[WHAT YOU HAVE TO DO] Rescale the data from its start through the line that contains "[open Texas] (133, 2113)", inclusive, reproducing every line in that range, including the requests, with each coordinate in the answers multiplied by 0.3 and rounded to a whole number, halves rounded up. Leave the pictures out of the answer.

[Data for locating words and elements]
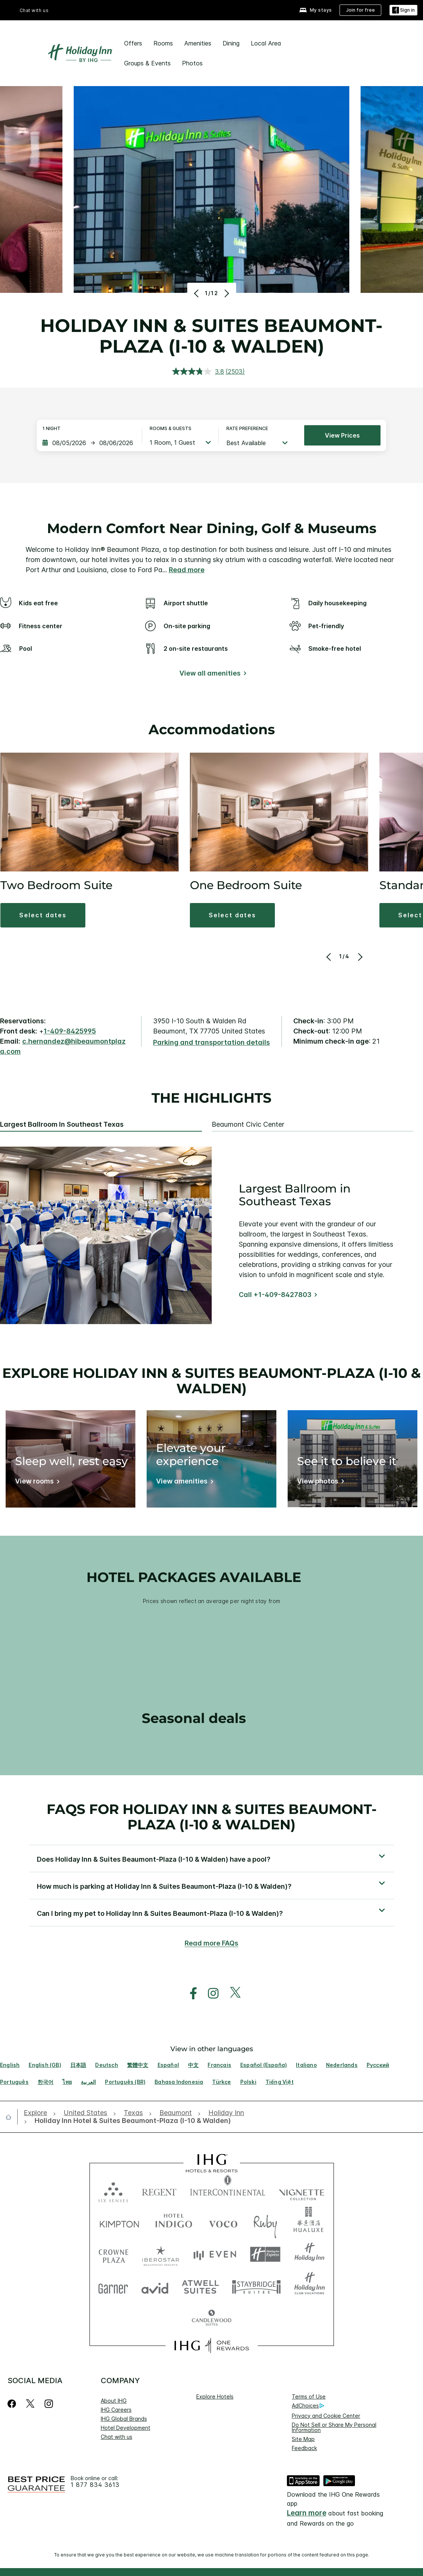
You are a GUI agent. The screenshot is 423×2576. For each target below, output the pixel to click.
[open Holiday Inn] (226, 2113)
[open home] (11, 2117)
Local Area (266, 43)
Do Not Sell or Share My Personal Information (334, 2427)
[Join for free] (360, 10)
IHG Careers (116, 2409)
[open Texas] (133, 2113)
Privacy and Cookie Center (326, 2415)
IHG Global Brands (124, 2418)
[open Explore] (38, 2113)
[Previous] (197, 293)
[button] (43, 915)
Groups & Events (147, 63)
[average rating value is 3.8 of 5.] (199, 371)
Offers (133, 43)
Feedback (304, 2448)
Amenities (197, 43)
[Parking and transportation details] (211, 1043)
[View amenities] (183, 1482)
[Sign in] (403, 10)
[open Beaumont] (175, 2113)
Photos (192, 63)
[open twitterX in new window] (231, 1993)
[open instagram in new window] (209, 1993)
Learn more (306, 2513)
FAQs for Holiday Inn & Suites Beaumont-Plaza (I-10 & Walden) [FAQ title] (212, 1817)
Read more (187, 570)
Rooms (163, 43)
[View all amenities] (211, 675)
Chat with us (34, 10)
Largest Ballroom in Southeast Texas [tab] (62, 1124)
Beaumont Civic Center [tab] (248, 1124)
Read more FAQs (211, 1943)
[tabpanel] (211, 1235)
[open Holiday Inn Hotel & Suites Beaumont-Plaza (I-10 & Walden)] (130, 2121)
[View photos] (319, 1482)
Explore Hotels (214, 2396)
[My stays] (315, 10)
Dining (231, 43)
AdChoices (308, 2405)
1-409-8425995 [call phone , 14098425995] (70, 1031)
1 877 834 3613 (95, 2484)
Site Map (303, 2439)
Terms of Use (309, 2396)
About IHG (114, 2400)
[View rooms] (36, 1482)
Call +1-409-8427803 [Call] (275, 1295)
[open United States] (85, 2113)
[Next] (226, 293)
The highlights (211, 1098)
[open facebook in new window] (189, 1993)
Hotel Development (125, 2427)
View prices (342, 435)
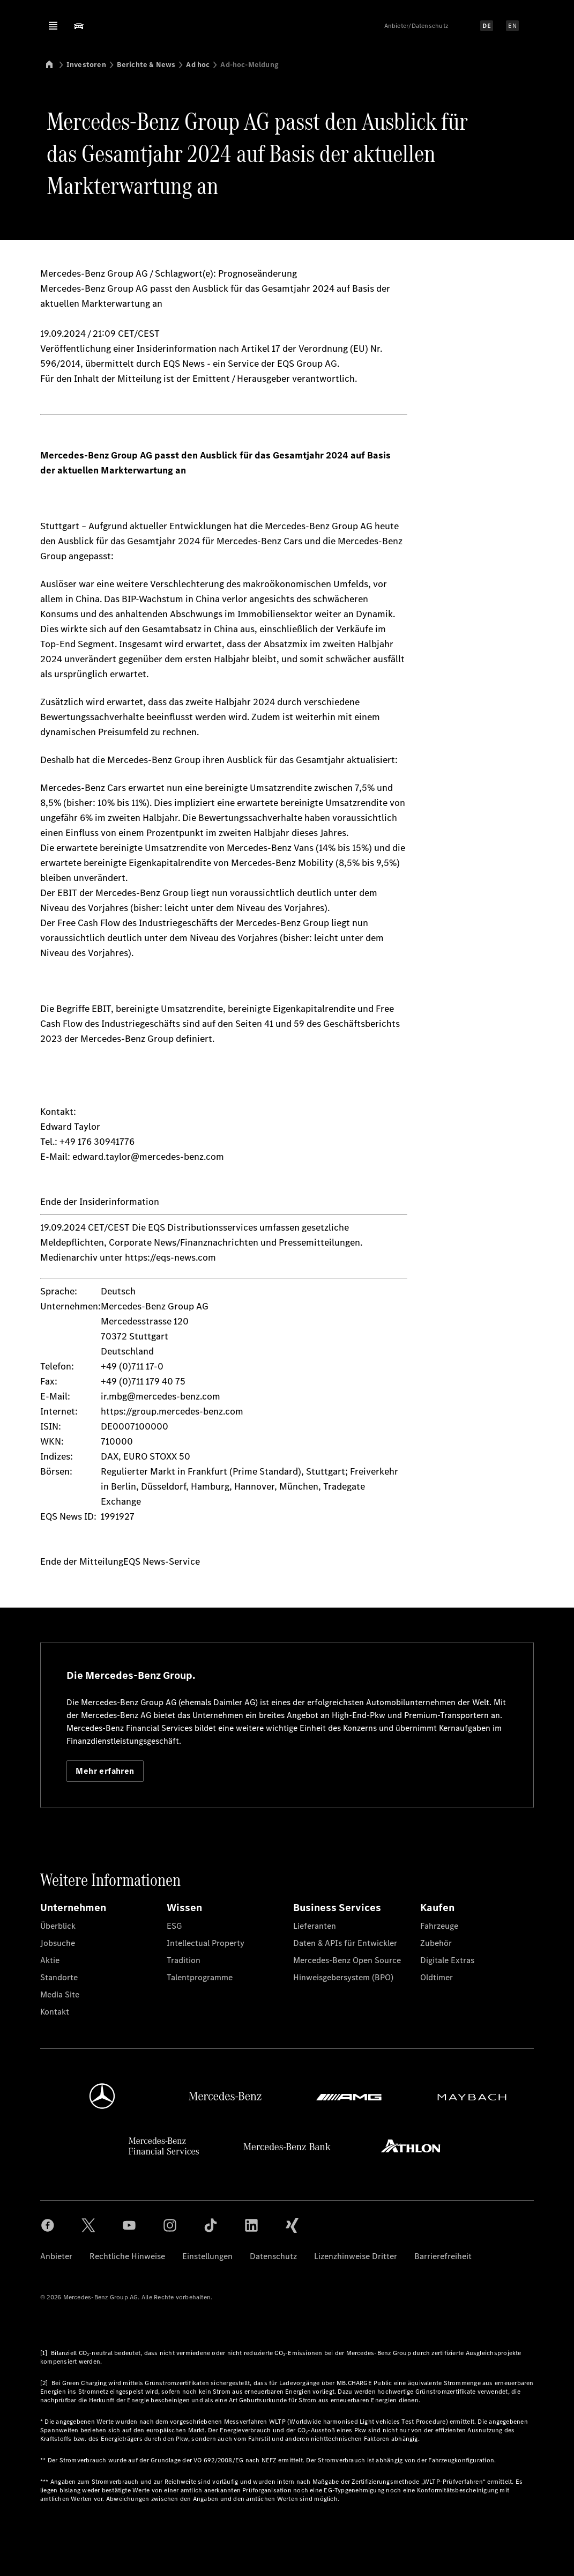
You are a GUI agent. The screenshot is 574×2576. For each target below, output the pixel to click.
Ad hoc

[THE COMPLETED TASK]
You are a GUI agent. The screenshot is 423×2576. For each target below, output the pixel to click.
[open Holiday Inn] (68, 634)
[open home] (3, 635)
Local Area (80, 13)
Do Not Sell or Share My Personal Information (100, 728)
[Join for free] (108, 3)
IHG Careers (35, 723)
[open Texas] (40, 634)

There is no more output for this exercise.